WHAT NEEDS TO BE DONE
Convert the records below into a numbered list with one line per item, and leave out the blank lines.

PROVIDED DATA
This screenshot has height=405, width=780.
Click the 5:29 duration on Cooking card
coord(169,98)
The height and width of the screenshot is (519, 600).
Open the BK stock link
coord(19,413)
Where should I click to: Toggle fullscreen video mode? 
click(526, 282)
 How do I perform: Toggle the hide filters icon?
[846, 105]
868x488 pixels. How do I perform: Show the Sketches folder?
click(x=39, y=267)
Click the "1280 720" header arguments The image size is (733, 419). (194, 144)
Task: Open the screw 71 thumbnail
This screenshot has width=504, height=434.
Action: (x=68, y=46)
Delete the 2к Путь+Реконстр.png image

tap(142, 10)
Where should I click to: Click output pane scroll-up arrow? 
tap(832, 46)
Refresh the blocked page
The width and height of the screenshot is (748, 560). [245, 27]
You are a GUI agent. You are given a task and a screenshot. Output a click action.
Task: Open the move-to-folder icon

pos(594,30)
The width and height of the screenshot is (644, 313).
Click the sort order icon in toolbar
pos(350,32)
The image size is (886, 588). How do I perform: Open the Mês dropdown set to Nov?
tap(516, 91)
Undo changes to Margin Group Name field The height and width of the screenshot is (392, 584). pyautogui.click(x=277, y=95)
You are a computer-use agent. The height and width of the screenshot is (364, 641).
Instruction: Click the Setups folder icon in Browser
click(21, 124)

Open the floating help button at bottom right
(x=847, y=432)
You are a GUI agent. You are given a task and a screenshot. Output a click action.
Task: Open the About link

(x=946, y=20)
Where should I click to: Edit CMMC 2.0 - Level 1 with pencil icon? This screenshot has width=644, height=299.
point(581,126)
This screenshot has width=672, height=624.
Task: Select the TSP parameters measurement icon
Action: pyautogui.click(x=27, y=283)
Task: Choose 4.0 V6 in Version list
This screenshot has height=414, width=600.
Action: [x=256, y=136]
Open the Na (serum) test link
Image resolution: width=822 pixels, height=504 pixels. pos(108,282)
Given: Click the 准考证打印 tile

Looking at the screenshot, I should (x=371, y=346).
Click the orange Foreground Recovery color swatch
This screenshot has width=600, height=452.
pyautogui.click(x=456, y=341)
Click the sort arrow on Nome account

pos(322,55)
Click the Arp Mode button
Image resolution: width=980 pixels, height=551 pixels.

FULL ANSWER
1. This screenshot has height=405, width=780.
2. Click the 5:29 duration on Cooking card
3. coord(169,98)
4. The height and width of the screenshot is (519, 600).
5. Open the BK stock link
6. coord(19,413)
7. Where should I click to: Toggle fullscreen video mode? 
8. click(526, 282)
9.  How do I perform: Toggle the hide filters icon?
10. [846, 105]
11. 868x488 pixels. How do I perform: Show the Sketches folder?
12. click(x=39, y=267)
13. Click the "1280 720" header arguments The image size is (733, 419). (194, 144)
14. Task: Open the screw 71 thumbnail
15. This screenshot has width=504, height=434.
16. Action: (x=68, y=46)
17. Delete the 2к Путь+Реконстр.png image
18. tap(142, 10)
19. Where should I click to: Click output pane scroll-up arrow? 
20. tap(832, 46)
21. Refresh the blocked page
22. The width and height of the screenshot is (748, 560). [245, 27]
23. You are a GUI agent. You are given a task and a screenshot. Output a click action.
24. Task: Open the move-to-folder icon
25. pos(594,30)
26. The width and height of the screenshot is (644, 313).
27. Click the sort order icon in toolbar
28. pos(350,32)
29. The image size is (886, 588). How do I perform: Open the Mês dropdown set to Nov?
30. tap(516, 91)
31. Undo changes to Margin Group Name field The height and width of the screenshot is (392, 584). pyautogui.click(x=277, y=95)
32. You are a computer-use agent. The height and width of the screenshot is (364, 641).
33. Instruction: Click the Setups folder icon in Browser
34. click(21, 124)
35. Open the floating help button at bottom right
36. (x=847, y=432)
37. You are a GUI agent. You are given a task and a screenshot. Output a click action.
38. Task: Open the About link
39. (x=946, y=20)
40. Where should I click to: Edit CMMC 2.0 - Level 1 with pencil icon? This screenshot has width=644, height=299.
41. point(581,126)
42. This screenshot has width=672, height=624.
43. Task: Select the TSP parameters measurement icon
44. Action: pyautogui.click(x=27, y=283)
45. Task: Choose 4.0 V6 in Version list
46. This screenshot has height=414, width=600.
47. Action: [x=256, y=136]
48. Open the Na (serum) test link
49. Image resolution: width=822 pixels, height=504 pixels. pos(108,282)
50. Given: Click the 准考证打印 tile
51. Looking at the screenshot, I should (x=371, y=346).
52. Click the orange Foreground Recovery color swatch
53. This screenshot has width=600, height=452.
54. pyautogui.click(x=456, y=341)
55. Click the sort arrow on Nome account
56. pos(322,55)
57. Click the Arp Mode button
58. Image resolution: width=980 pixels, height=551 pixels.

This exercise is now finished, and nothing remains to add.